Per difendere le due ausiliare

A distanza di alcuni giorni dalla denuncia degli episodi di violenza e discriminazione che si sarebbero verificati all'interno degli uffici della Polizia locale di Pavia e in attesa che le responsabilità siano doverosamente accertate dagli organi competenti, alcune riflessioni sorgono spontanee.
Tutti i fatti raccontati integrano pienamente il concetto di violenza di genere, attuata da un uomo su donne proprio perchè tali: non risulta, infatti, che siano stati segnalati analoghi comportamenti di prevaricazione in danno di sottoposti uomini.
La Commissione pari opportunità di cui abbiamo richiesto la convocazione appare l'unico strumento utile per tutelare in modo credibile la dignità non solo e non tanto delle donne, quanto dell'Istituzione comunale nel suo complesso. E però, chiedendo l'audizione del comandante dei vigili, abbiamo avuto per tutta risposta la convocazione di un altro dirigente, come se, prima della verità, occorra tutelare equilibri politici.
Sindaco di Pavia è una donna che, probabilmente, è stata votata da una parte dell'elettorato anche perchè donna: ciò ha senz'altro rappresentato un valore aggiunto in una città come la nostra che non ha mai visto donne ai vertici delle istituzioni.
Ebbene, a fronte dei gravissimi fatti denunciati dalle due ausiliarie del traffico, quali sono state le prese di posizione ufficiali del sindaco? Ha per caso levata alta la sua voce sdegnata contro comportamenti che, qualora confermati, manifestano una pesantissima e inammissibile condizione lavorativa delle donne all'interno di un importante settore comunale? Ha per caso stigmatizzato tali comportamenti delittuosi che ledono la dignità delle donne lavoratrici? Ha per caso rivolto parole di sostegno a chi ha avuto il coraggio di uscire dal silenzio, pur con tutte le dovute cautele legate al necessario accertamento dei fatti?

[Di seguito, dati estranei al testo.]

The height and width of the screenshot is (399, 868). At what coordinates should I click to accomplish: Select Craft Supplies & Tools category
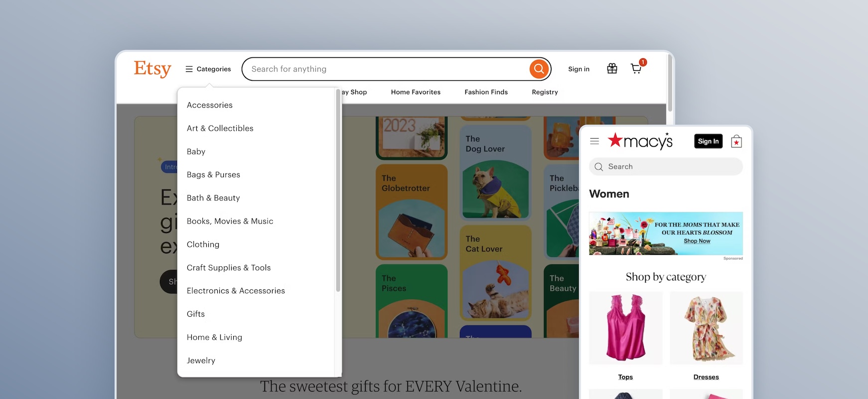click(229, 268)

Niente di tutto questo. La reazione ufficiale è stata di un agnostico scetticismo con riferimento a «strane coincidenze» e trova poi le ragioni di quanto sta accadendo in un complotto ordito da una non meglio precisata regia occulta. Ecco, allora, che in questo clima chi cerca di fare chiarezza è tacciato di essere un «giustiziere» (un tipo alla Charles Bronson, per intenderci) e si dismette ogni competenza in favore della magistratura come se non fosse compito dell'Amministrazione chiarire i fatti che accadono al proprio interno per eventualmente adottare le decisioni più opportune, pur senza invadere il terreno dell'autorità giudiziaria.
Non vorremmo che l'epilogo fosse nel senso che la colpa di tutto ciò alla fin fine è delle ausiliarie che, entrando nello spogliatoio proprio quando il malcapitato si trovava in deshabillè, ne chiedevano a gran voce lo spogliarello con tanto di entusiastica disponibilità a lucidare scarpe e ad attaccare il bottone dei pantaloni.
Parrebbe proprio che le considerazioni di opportunità proprie della politica abbiano messo in ombra l'idea salda, antica, di garantismo che a Pavia, se non nuda, è rimasta con indosso una labile mutanda.